Les prix du gaz et son rationnement possible l’hiver prochain posent un risque majeur de divergence à la baisse par rapport aux projections. Dès lors, d’importantes perturbations de la production sont à prévoir si les mesures de soutien budgétaires annoncées ne permettent pas suffisamment de préserver les incitations à économiser l’énergie, si les conditions météorologiques sont défavorables ou si la construction des infrastructures de GNL est retardée. Les tensions géopolitiques pourraient déboucher sur de nouvelles perturbations des échanges et nécessiter la relocalisation de chaînes d’approvisionnement. De plus, le relèvement des taux d’intérêt pourrait entraîner de fortes corrections des marchés du logement qui affecteraient les marchés financiers, ainsi qu’un fléchissement de la demande extérieure de biens d’équipement. En revanche, les investisseurs et les consommateurs pourraient renouer avec la confiance et les prix de l’énergie pourraient baisser si la guerre en Ukraine s’achevait plus tôt que prévu.

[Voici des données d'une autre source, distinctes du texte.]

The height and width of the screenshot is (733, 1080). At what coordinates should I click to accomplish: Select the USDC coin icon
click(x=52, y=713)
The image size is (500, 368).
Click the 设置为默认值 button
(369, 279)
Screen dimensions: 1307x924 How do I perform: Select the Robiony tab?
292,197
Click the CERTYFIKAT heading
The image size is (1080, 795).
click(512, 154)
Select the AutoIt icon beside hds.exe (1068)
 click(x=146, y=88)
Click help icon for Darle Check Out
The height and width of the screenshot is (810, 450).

Développer les énergies renouvelables pour renforcer la sécurité énergétique
Pour développer l’offre d’énergies renouvelables, il est fondamental de continuer à accélérer les procédures de planification et d’approbation, qui sont complexes, au niveau des communes et des Länder
La montée en régime de la transformation numérique de l’économie requiert d’investir davantage dans l’infrastructure numérique, de moderniser plus rapidement le secteur public et de mieux coordonner l’action publique et les procédures administratives entre les différents niveaux d’administration. Augmenter
l’efficience de la dépense publique par un recours efficace aux examens de dépenses, réduire les subventions et exonérations fiscales régressives et dommageables pour l’environnement et améliorer le respect des obligations fiscales sont autant de mesures qui permettraient de dégager des ressources supplémentaires pour les investissements publics qui s’imposent. Afin de remédier aux pénuries de
main-d’œuvre qui s’accentuent et risquent, en outre, de faire dérailler l’investissement privé et public dans les énergies renouvelables, il faudra relever le taux d’activité des femmes, des personnes peu qualifiées et des seniors en proposant des incitations fiscales appropriées et en améliorant les politiques de formation professionnelle et de formation des adultes. La réforme du système actuel d’imposition commune des couples contribuerait à augmenter l’offre de main-d’œuvre féminine et à corriger les déséquilibres entre les genres.